I have this code below from a book, compiled on Ubuntu 18.4, with Eclipse -O0 -g3

#include <pthread.h>
#include <stdio.h>

void *myThread( void *arg )
{
  printf( "Thread %d started\n", (int)arg );

  pthread_exit( arg );
}

#define MAX_THREADS 5

int main()
{
  volatile int  i;
  int status;
  int ret;
  pthread_t threadIds[MAX_THREADS];

  for (i = 0 ; i < MAX_THREADS ; i++) {
    ret = pthread_create( &threadIds[i], NULL, myThread, (void *)i );
    if (ret != 0) {
      printf( "Error creating thread %d\n", (int)threadIds[i] );
    }
  }

  for (i = 0 ; i < MAX_THREADS ; i++) {
    printf("-----------  i = %d\n",i);
    ret = pthread_join( threadIds[i], (void **)&status );
    if (ret != 0) {
      printf( "Error joining thread %d\n", (int)threadIds[i] );
    } else {
      printf( "Status = %d\n", status );
    }
  }

  return 0;
}

This code worked correctly and produced the output

-----------  i = 0
Thread 3 started
Thread 0 started
Status = 0
-----------  i = 1
Thread 2 started
Thread 1 started
Status = 1
-----------  i = 2
Status = 2
-----------  i = 3
Status = 3
-----------  i = 4
Thread 4 started
Status = 4

However, if volatile keyword at variable i declaration is ignored, the following output is produced:

Thread 1 started
Thread 0 started
Thread 2 started
Thread 3 started
-----------  i = 0
Status = 0
-----------  i = 1
Status = 1
-----------  i = 1
Error joining thread -947054848
-----------  i = 2
Status = 2
-----------  i = 1
Error joining thread -947054848
-----------  i = 2
Error joining thread -955447552
-----------  i = 3
Status = 3
-----------  i = 1
Error joining thread -947054848
-----------  i = 2
Error joining thread -955447552
-----------  i = 3
Error joining thread -963840256
-----------  i = 4
Thread 4 started
Status = 4
-----------  i = 1
Error joining thread -947054848
-----------  i = 2
Error joining thread -955447552
-----------  i = 3
Error joining thread -963840256
-----------  i = 4
Error joining thread -1073744128

Please help me identify what the problem could be that led to this issue.

chqrlie
  • 131,814
  • 10
  • 121
  • 189
user1502776
  • 553
  • 7
  • 17
  • 1
    @Alerra you are wrong. volatile does not guarantee coherency, lock atomicity of the access.
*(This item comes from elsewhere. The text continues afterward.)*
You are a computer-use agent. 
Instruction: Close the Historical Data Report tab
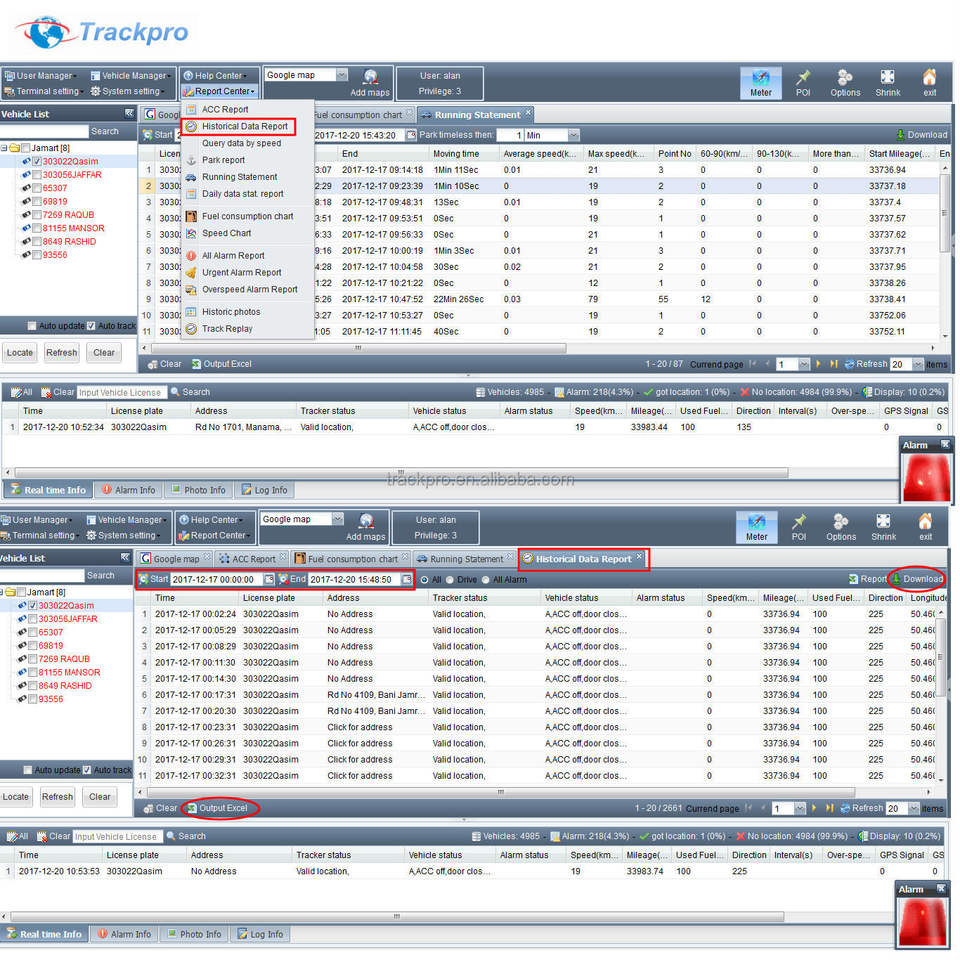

Only says that the variable is side effects prone which forces read before use and store after change, nothing else – 0___________ Aug 13 '18 at 02:21
  • `(void *)i` , shouldn't that be `(void*)&i` ? – erik258 Aug 13 '18 at 02:28
  • 1
    On an error return from `pthread_join()`, it would be more informative to print the value or `ret` (an error number) than to print the thread ID. However, that's no an explanation of what went wrong. – Jonathan Leffler Aug 13 '18 at 02:46
  • @DanFarrell: Passing the address of `i` to `pthread_create()` would lead to all sorts of synchronization problems — the different threads would not necessarily see the value in `i` that was current at the time when `pthread_create()` is called. – Jonathan Leffler Aug 13 '18 at 02:47
  • If the code is indeed verbatim from a book, perhaps you should reveal its name to us -- *and* then burn it. – Antti Haapala -- Слава Україні Aug 13 '18 at 04:09

1 Answers1

4

In your code:

int status;

// ...

pthread_join( threadIds[i], (void **)&status );

this is a strict aliasing violation. The pthread_join writes a value of type void * to the location, however you provided the location of an int. This causes undefined behaviour, meaning anything can happen.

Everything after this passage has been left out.